START Input records

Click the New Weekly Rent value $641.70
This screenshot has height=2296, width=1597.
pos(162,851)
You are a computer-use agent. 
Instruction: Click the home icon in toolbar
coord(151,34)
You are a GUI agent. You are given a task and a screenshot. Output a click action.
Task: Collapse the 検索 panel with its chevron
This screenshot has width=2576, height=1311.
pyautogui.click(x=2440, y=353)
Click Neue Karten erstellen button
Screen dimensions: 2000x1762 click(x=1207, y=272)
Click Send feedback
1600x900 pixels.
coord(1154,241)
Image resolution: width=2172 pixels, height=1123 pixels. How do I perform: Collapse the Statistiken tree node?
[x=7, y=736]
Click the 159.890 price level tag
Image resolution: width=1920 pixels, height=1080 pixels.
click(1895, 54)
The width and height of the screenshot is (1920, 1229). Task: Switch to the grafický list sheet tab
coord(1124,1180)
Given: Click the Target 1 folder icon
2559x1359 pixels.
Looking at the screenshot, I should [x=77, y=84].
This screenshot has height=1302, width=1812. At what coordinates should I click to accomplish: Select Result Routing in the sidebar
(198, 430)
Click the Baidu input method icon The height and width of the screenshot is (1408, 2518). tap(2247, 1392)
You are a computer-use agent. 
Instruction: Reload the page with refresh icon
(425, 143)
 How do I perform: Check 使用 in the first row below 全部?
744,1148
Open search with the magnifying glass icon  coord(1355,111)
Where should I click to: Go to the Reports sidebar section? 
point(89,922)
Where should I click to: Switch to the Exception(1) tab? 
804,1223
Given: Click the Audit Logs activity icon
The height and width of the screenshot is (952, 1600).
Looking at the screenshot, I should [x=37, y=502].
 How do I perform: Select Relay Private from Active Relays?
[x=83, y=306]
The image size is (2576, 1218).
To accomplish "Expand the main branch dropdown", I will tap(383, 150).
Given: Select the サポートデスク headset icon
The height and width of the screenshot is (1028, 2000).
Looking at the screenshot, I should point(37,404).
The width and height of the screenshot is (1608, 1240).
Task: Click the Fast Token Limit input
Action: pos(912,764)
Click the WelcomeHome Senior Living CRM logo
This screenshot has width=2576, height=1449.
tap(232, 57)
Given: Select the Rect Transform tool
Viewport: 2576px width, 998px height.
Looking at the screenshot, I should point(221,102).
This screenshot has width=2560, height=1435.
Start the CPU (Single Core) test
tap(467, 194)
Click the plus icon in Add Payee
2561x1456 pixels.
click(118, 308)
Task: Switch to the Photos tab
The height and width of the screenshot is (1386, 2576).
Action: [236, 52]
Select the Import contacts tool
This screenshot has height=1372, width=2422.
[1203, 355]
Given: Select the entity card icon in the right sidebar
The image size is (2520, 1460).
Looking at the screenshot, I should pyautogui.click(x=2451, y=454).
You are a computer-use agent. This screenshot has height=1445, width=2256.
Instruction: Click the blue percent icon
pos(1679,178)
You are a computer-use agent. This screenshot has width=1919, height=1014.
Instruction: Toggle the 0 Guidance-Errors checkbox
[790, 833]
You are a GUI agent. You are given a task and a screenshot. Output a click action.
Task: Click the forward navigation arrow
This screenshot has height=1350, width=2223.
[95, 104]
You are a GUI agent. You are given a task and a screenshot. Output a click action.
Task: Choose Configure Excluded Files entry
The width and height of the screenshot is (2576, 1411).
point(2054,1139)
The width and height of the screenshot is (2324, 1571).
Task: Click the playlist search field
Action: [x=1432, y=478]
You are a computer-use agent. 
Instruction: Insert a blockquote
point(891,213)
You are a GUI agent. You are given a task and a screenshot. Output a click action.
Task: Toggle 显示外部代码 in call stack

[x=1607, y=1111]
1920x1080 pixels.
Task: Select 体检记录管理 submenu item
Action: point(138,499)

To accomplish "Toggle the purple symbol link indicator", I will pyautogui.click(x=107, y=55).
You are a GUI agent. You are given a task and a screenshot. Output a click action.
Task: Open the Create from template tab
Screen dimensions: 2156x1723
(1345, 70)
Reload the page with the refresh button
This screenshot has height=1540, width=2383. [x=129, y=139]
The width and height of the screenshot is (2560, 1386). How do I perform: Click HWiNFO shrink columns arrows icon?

END Input records

(What you should do): Your job is to set down the whole listing a second time, exactly.

(The completed task):
Click the New Weekly Rent value $641.70
This screenshot has height=2296, width=1597.
pos(162,851)
You are a computer-use agent. 
Instruction: Click the home icon in toolbar
coord(151,34)
You are a GUI agent. You are given a task and a screenshot. Output a click action.
Task: Collapse the 検索 panel with its chevron
This screenshot has width=2576, height=1311.
pyautogui.click(x=2440, y=353)
Click Neue Karten erstellen button
Screen dimensions: 2000x1762 click(x=1207, y=272)
Click Send feedback
1600x900 pixels.
coord(1154,241)
Image resolution: width=2172 pixels, height=1123 pixels. How do I perform: Collapse the Statistiken tree node?
[x=7, y=736]
Click the 159.890 price level tag
Image resolution: width=1920 pixels, height=1080 pixels.
click(1895, 54)
The width and height of the screenshot is (1920, 1229). Task: Switch to the grafický list sheet tab
coord(1124,1180)
Given: Click the Target 1 folder icon
2559x1359 pixels.
Looking at the screenshot, I should [x=77, y=84].
This screenshot has height=1302, width=1812. At what coordinates should I click to accomplish: Select Result Routing in the sidebar
(198, 430)
Click the Baidu input method icon The height and width of the screenshot is (1408, 2518). tap(2247, 1392)
You are a computer-use agent. 
Instruction: Reload the page with refresh icon
(425, 143)
 How do I perform: Check 使用 in the first row below 全部?
744,1148
Open search with the magnifying glass icon  coord(1355,111)
Where should I click to: Go to the Reports sidebar section? 
point(89,922)
Where should I click to: Switch to the Exception(1) tab? 
804,1223
Given: Click the Audit Logs activity icon
The height and width of the screenshot is (952, 1600).
Looking at the screenshot, I should [x=37, y=502].
 How do I perform: Select Relay Private from Active Relays?
[x=83, y=306]
The image size is (2576, 1218).
To accomplish "Expand the main branch dropdown", I will tap(383, 150).
Given: Select the サポートデスク headset icon
The height and width of the screenshot is (1028, 2000).
Looking at the screenshot, I should point(37,404).
The width and height of the screenshot is (1608, 1240).
Task: Click the Fast Token Limit input
Action: pos(912,764)
Click the WelcomeHome Senior Living CRM logo
This screenshot has width=2576, height=1449.
tap(232, 57)
Given: Select the Rect Transform tool
Viewport: 2576px width, 998px height.
Looking at the screenshot, I should point(221,102).
This screenshot has width=2560, height=1435.
Start the CPU (Single Core) test
tap(467, 194)
Click the plus icon in Add Payee
2561x1456 pixels.
click(118, 308)
Task: Switch to the Photos tab
The height and width of the screenshot is (1386, 2576).
Action: [236, 52]
Select the Import contacts tool
This screenshot has height=1372, width=2422.
[1203, 355]
Given: Select the entity card icon in the right sidebar
The image size is (2520, 1460).
Looking at the screenshot, I should pyautogui.click(x=2451, y=454).
You are a computer-use agent. This screenshot has height=1445, width=2256.
Instruction: Click the blue percent icon
pos(1679,178)
You are a computer-use agent. This screenshot has width=1919, height=1014.
Instruction: Toggle the 0 Guidance-Errors checkbox
[790, 833]
You are a GUI agent. You are given a task and a screenshot. Output a click action.
Task: Click the forward navigation arrow
This screenshot has height=1350, width=2223.
[95, 104]
You are a GUI agent. You are given a task and a screenshot. Output a click action.
Task: Choose Configure Excluded Files entry
The width and height of the screenshot is (2576, 1411).
point(2054,1139)
The width and height of the screenshot is (2324, 1571).
Task: Click the playlist search field
Action: [x=1432, y=478]
You are a computer-use agent. 
Instruction: Insert a blockquote
point(891,213)
You are a GUI agent. You are given a task and a screenshot. Output a click action.
Task: Toggle 显示外部代码 in call stack

[x=1607, y=1111]
1920x1080 pixels.
Task: Select 体检记录管理 submenu item
Action: point(138,499)

To accomplish "Toggle the purple symbol link indicator", I will pyautogui.click(x=107, y=55).
You are a GUI agent. You are given a task and a screenshot. Output a click action.
Task: Open the Create from template tab
Screen dimensions: 2156x1723
(1345, 70)
Reload the page with the refresh button
This screenshot has height=1540, width=2383. [x=129, y=139]
The width and height of the screenshot is (2560, 1386). How do I perform: Click HWiNFO shrink columns arrows icon?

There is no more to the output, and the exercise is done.